■ **Instructions for the task**: Go through the listing and copy each line that has the string "click" in it.

::: The data

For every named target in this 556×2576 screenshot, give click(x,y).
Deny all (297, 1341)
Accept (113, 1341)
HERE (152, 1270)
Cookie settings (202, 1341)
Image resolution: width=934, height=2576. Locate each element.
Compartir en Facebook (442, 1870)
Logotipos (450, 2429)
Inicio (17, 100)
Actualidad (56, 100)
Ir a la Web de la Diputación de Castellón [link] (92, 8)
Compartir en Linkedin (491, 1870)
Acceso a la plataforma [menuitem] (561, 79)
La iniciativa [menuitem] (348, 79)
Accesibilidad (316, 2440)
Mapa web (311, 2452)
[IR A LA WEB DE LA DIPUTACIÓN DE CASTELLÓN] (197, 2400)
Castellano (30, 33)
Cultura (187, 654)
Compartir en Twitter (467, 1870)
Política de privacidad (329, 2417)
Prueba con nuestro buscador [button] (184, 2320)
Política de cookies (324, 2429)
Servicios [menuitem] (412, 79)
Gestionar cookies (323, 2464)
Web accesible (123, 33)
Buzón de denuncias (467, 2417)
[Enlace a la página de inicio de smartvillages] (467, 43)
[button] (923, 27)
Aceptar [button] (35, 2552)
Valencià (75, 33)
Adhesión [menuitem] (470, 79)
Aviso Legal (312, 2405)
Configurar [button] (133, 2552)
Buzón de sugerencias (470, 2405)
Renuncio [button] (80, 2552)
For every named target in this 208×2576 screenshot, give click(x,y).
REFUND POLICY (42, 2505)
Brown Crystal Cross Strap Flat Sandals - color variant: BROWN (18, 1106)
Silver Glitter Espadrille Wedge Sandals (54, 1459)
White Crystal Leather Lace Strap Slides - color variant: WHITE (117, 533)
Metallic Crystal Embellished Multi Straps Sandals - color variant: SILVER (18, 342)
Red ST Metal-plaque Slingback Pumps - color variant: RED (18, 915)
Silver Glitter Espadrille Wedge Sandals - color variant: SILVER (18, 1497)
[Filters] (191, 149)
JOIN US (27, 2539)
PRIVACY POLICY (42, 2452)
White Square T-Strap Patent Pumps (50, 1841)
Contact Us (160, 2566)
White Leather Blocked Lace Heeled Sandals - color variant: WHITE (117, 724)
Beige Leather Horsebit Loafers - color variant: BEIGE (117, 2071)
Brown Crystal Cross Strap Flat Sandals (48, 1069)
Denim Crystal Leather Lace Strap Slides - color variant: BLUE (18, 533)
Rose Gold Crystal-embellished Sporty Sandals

::::::

■ **Output of the exercise**:
For every named target in this 556×2576 screenshot, give click(x,y).
For every named target in this 208×2576 screenshot, give click(x,y).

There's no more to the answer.